Non-covalent interactions between neutral, sterically hindered organic molecules generally involve a strong stabilizing contribution from dispersion forces that in many systems turns the ‘steric repulsion’ into a ‘steric attraction’. In addition to London dispersion, such systems benefit from electrostatic stabilization, which arises from a short-range effect of charge penetration and gets bigger with increasing steric bulk.

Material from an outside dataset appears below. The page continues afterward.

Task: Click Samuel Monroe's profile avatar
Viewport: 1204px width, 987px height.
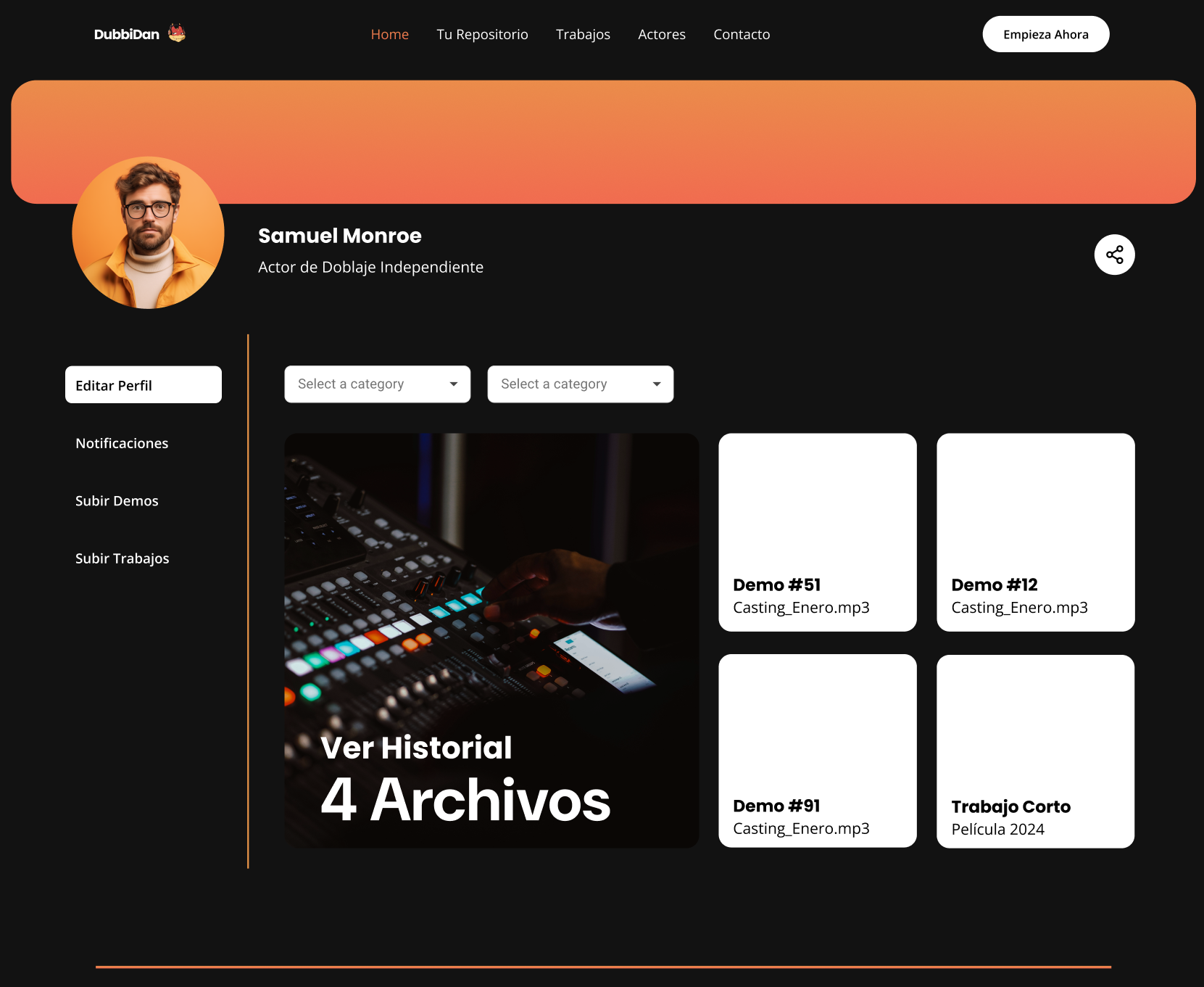Action: point(149,233)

In the present work, we quantify this contribution for a diverse set of molecular cores, ranging from unsubstituted benzene and cyclohexane to their derivatives carrying tert-butyl, phenyl, cyclohexyl and adamantyl substituents. While the importance of electrostatic interactions in the dimers of sp2-rich (e.g., π-conjugated) cores is well appreciated, less polarizable assemblies of sp3-rich systems with multiple short-range CH···HC contacts between the bulky cyclohexyl and adamantyl moieties are also significantly influenced by electrostatics. Charge penetration is drastically larger in absolute terms for the sp2-rich cores, but still has a non-negligible effect on the sp3-rich dimers, investigated herein, both in terms of their energetics and equilibrium interaction distances. These results emphasize the importance of this electrostatic effect, which has so far been less recognized in aliphatic systems compared to London dispersion, and are therefore likely to have implications for the development of force fields and methods for crystal structure prediction.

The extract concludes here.